Élève à Polytechnique, promotion 1798, il est nommé à sa sortie sous-lieutenant à l’école du Génie de Metz le 27 février 1802. Lieutenant le 10 janvier 1803, il combat dans la Grande Armée de Napoléon 1er et participe aux batailles d’Iéna (1806), d’Eylau et au siège de Dantzig (1807). Capitaine du Génie le 10 juillet 1807, Louis DELAVIGNE combat dans l’armée de Catalogne puis dans celle de Hollande. Il revient dans la Grande Armée en 1812 et participe à la prise de Smolensk et aux batailles de la Moskova et de la Bérézina. Il est fait chevalier de la Légion d’honneur le 2 septembre 1812. Promu chef de Bataillon le 14 mai 1813, il est à l’État major du Génie pendant la campagne de Saxe et participe à la défense de la place de Wittenberg en 1813. Fait prisonnier, il part en captivité en Prusse de fin 1813 à début 1814. Libéré, il revient en France en août 1814 et il est élevé au grade d’Officier de l’Ordre royal de la Légion d’honneur le 15 octobre 1814. Il part ensuite défendre la place de Mézières, placée sous les ordres du général LEMOINE, qui capitule le 3 septembre 1815.
Nommé plus tard directeur des fortifications, le colonel Louis DELAVIGNE, chevalier de l’Ordre de Saint-Louis, prend sa retraite et s’établit à Verdun où il décède le 7 janvier 1845. La plaque sur son monument rappelle qu’il compte 41 années de service actif et qu’il a participé à 12 campagnes de la Grande Armée. Sa tombe a été reprise par le Souvenir Français qui en assure l’entretien.
La tombe de sœur GABRIELLE
Héroïne clermontoise de la Grande Guerre, Chevalier de la Légion d’honneur, Croix de guerre avec 2 palmes, Marie Rosnet, en religion sœur Gabrielle, fait partie de ces personnages qui ont laissé leur nom dans l’Histoire de la Première Guerre mondiale et de la France.
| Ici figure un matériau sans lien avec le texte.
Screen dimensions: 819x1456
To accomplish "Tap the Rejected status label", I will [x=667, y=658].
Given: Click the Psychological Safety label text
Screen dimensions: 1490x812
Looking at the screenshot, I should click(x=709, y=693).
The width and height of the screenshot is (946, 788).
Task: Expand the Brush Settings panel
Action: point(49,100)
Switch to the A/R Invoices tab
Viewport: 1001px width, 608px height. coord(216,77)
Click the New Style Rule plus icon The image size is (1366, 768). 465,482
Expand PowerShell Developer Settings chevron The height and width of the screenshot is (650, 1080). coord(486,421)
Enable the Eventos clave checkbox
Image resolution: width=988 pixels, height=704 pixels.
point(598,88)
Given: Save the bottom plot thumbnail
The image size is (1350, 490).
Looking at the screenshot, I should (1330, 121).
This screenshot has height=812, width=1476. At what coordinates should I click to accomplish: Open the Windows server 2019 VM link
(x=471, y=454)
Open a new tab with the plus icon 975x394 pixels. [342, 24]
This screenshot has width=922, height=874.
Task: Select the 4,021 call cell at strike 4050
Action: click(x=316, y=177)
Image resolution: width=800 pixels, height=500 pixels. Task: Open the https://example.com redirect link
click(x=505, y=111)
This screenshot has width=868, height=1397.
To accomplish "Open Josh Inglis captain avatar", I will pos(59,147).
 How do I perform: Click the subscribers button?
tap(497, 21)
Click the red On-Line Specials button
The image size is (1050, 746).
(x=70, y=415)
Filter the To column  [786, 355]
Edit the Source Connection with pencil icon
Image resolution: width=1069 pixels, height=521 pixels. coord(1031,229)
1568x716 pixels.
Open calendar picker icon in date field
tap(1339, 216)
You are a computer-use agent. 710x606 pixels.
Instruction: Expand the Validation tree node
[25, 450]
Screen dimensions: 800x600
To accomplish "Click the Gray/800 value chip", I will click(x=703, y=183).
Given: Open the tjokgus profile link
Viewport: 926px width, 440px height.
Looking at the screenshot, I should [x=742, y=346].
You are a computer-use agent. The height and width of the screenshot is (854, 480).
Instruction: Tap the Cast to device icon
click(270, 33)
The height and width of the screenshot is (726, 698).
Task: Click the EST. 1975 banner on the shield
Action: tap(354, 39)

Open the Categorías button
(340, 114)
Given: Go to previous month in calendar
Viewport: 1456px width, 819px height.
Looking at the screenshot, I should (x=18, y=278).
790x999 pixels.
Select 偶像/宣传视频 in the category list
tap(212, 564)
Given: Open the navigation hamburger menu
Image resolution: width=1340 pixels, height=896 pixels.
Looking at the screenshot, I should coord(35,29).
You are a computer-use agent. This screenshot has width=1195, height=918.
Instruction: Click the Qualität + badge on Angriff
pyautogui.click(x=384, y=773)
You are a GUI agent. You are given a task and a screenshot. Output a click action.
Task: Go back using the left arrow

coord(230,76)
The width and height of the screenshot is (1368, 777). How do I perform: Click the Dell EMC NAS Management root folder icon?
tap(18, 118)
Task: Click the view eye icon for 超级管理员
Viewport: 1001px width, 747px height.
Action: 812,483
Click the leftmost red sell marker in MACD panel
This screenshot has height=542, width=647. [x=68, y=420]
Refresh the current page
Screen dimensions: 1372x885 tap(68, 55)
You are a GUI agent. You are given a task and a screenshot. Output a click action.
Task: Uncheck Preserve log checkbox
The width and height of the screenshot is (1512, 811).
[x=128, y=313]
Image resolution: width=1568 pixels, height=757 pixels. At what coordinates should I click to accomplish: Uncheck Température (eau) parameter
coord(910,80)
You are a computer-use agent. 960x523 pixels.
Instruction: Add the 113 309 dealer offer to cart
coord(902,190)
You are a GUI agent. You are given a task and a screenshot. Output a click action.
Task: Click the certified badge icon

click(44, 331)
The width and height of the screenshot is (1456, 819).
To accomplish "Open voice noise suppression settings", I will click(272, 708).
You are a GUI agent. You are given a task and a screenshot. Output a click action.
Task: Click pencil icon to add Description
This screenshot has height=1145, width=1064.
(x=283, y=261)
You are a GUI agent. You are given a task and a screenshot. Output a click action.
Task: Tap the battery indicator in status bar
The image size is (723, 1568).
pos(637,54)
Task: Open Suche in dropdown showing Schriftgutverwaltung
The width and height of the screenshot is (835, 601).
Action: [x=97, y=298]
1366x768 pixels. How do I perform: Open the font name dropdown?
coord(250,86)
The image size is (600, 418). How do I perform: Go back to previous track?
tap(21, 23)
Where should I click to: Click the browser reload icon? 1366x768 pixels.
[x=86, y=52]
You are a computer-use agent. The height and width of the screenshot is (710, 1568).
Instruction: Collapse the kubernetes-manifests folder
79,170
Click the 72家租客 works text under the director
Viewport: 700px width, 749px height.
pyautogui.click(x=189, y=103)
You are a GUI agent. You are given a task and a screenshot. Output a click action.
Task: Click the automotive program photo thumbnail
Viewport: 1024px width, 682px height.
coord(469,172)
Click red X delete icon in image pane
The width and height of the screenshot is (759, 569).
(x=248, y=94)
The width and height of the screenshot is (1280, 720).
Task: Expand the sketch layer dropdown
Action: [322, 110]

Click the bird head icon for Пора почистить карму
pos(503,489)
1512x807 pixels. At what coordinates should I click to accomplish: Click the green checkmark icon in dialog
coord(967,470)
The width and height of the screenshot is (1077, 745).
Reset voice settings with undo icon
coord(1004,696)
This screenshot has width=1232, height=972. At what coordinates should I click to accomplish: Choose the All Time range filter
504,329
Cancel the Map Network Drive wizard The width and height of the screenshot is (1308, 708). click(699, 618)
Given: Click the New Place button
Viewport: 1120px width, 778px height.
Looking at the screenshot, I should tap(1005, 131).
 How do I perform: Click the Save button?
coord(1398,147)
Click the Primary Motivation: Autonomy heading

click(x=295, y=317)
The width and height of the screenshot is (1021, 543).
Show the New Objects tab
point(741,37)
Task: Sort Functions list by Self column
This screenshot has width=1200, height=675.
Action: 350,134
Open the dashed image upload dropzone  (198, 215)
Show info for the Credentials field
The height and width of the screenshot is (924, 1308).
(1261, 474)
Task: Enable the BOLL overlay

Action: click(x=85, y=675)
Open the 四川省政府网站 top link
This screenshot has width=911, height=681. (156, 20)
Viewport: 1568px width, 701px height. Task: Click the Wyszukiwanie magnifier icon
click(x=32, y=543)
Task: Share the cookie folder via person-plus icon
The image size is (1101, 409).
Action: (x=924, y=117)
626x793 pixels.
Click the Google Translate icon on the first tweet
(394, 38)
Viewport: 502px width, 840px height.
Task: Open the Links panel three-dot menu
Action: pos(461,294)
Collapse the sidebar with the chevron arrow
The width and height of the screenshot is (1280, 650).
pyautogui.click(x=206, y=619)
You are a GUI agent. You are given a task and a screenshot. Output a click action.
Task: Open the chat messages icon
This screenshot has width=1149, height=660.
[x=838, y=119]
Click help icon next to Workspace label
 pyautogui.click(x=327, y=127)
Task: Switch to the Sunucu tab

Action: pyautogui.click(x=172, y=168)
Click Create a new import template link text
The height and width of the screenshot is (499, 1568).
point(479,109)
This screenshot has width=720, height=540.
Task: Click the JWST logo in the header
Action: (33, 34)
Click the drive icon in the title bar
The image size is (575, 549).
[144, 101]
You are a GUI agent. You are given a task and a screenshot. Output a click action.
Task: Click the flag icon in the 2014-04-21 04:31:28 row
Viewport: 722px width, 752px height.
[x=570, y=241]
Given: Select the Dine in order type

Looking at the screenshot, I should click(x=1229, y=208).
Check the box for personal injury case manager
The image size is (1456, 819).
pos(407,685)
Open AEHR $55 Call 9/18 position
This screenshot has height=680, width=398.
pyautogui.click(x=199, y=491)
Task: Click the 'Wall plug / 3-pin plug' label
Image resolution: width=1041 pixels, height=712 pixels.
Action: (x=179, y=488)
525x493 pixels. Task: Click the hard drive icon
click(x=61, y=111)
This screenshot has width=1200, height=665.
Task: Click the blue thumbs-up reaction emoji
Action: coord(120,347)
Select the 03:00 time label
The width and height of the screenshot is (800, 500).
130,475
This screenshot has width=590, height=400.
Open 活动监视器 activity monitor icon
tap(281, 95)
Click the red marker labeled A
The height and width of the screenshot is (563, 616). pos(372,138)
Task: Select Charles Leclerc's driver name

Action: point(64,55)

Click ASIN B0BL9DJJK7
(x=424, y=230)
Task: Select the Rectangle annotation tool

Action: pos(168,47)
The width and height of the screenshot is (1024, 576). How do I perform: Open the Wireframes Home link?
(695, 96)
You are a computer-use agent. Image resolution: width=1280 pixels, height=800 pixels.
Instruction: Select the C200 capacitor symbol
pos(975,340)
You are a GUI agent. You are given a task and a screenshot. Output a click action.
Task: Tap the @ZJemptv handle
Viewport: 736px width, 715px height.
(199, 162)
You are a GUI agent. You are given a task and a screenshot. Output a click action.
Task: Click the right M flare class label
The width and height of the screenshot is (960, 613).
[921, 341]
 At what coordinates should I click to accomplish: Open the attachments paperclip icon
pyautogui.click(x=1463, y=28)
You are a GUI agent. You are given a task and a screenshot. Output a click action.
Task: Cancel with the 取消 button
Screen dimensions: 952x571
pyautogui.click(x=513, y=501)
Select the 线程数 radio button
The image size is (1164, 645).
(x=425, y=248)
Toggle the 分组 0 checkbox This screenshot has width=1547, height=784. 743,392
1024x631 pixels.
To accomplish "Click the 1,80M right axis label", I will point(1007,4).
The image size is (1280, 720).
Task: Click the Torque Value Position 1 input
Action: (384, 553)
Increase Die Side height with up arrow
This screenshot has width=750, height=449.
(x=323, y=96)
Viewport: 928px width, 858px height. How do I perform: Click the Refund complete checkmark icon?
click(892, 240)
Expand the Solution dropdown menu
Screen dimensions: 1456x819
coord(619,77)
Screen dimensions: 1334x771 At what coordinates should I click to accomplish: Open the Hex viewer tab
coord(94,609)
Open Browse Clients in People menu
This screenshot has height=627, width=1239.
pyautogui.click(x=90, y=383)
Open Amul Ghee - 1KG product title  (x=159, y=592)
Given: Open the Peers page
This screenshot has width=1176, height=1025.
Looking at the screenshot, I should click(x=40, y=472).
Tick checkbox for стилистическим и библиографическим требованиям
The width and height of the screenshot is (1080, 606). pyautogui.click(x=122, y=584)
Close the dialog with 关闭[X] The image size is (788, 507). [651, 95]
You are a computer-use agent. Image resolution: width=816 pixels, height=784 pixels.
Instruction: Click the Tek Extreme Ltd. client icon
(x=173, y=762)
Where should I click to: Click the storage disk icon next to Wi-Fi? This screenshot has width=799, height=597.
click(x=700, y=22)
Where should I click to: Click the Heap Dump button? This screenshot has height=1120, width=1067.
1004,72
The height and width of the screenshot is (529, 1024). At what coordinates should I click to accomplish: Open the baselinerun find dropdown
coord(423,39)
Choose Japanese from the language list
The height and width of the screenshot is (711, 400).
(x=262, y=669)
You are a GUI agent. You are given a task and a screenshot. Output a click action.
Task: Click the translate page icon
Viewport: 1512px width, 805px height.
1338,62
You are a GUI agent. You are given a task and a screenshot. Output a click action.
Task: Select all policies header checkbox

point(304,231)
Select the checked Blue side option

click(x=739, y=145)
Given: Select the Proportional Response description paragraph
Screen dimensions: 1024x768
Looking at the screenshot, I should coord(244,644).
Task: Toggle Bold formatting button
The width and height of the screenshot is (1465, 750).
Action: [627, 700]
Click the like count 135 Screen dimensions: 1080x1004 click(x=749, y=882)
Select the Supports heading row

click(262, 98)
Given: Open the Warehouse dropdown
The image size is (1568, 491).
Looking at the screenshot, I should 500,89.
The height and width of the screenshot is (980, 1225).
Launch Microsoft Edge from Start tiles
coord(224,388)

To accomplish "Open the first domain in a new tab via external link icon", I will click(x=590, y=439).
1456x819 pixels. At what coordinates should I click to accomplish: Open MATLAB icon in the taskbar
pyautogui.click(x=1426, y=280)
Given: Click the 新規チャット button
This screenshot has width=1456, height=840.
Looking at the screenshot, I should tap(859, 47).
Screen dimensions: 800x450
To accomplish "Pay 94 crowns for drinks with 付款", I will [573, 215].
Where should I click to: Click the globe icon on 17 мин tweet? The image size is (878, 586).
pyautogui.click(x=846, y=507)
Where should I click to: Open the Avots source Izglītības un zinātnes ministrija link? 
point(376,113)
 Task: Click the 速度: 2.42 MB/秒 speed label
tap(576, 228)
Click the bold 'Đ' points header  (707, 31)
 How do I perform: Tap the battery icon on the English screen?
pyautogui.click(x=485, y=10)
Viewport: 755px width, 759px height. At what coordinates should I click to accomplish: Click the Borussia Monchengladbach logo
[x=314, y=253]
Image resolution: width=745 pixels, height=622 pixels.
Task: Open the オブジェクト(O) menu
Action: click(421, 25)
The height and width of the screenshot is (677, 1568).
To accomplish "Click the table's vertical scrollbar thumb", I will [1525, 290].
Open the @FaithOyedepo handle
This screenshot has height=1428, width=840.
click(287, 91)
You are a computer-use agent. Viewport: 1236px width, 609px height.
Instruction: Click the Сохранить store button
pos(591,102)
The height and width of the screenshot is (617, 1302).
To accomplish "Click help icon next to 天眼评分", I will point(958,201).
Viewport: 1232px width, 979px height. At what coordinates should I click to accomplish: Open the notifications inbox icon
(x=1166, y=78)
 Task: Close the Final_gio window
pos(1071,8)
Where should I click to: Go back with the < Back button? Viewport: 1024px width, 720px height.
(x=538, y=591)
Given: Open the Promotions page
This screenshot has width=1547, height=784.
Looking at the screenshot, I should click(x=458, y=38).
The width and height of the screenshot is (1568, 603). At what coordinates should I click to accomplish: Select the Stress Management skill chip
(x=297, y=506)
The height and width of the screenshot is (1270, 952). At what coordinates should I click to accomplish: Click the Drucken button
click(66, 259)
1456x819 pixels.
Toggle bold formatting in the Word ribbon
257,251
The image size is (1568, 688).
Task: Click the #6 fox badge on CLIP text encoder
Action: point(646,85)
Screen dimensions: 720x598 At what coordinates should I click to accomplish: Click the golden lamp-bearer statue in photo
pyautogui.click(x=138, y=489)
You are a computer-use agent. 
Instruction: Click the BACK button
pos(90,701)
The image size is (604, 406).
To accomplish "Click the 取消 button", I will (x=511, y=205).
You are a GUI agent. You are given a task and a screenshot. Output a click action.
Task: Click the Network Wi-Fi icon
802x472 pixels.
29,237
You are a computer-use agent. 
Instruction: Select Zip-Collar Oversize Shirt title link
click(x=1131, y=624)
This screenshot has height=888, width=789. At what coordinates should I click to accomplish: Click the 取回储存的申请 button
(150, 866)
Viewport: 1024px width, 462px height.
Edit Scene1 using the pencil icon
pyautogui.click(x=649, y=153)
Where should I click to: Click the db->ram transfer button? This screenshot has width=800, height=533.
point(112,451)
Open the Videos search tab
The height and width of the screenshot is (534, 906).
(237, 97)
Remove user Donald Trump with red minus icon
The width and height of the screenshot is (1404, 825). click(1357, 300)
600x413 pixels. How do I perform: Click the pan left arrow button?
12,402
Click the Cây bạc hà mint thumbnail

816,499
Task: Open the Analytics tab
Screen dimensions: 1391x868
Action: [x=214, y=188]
Voir sa fiche dans la rubrique « Personnages célèbres ».
La tombe a été reprise par le Souvenir Français.
La tombe LEFEBVRE – POUPART
Ce monument funéraire se remarque par sa forme mais aussi par le texte qui l’accompagne. Cette tombe fait partie des plus anciennes, mais elle a sans doute été transférée de l’ancien cimetière, comme en témoigne la première date de décès indiquée, 1827.
Marie-Louise POUPART, née le 11 août 1769 à Rarécourt, est la fille de Charles Joseph POUPART, ancien maire de cette commune. À la vente aux enchères publiques des biens nationaux du 26 janvier 1791, ce dernier a acquis pour la somme de 46 700 livres le prieuré de Beauchamp, confisqué par la Révolution française en vertu du décret du 2 novembre 1789. (46 700 livres de 1791 = 484 000 € de 2023). Les descendants de Charles POUPART sont encore aujourd’hui propriétaires de l’ancien prieuré fondé en 1217 par le comte Henri II de Bar.
Les monuments funéraires, une valeur patrimoniale certaine
Le cimetière de Clermont possède quelques monuments anciens en bon état qui se distinguent par leur qualité artistique, le texte qui les accompagne parfois, la renommée de la personne qui a été inhumée ici, son dévouement pour la commune. Aussi, il appartient à la municipalité de les protéger quand les tombes sont tombées en déshérence. Ces monuments, qu’ils soient anciens ou parfois plus récents, font partie de notre patrimoine et contribuent à orner le cimetière.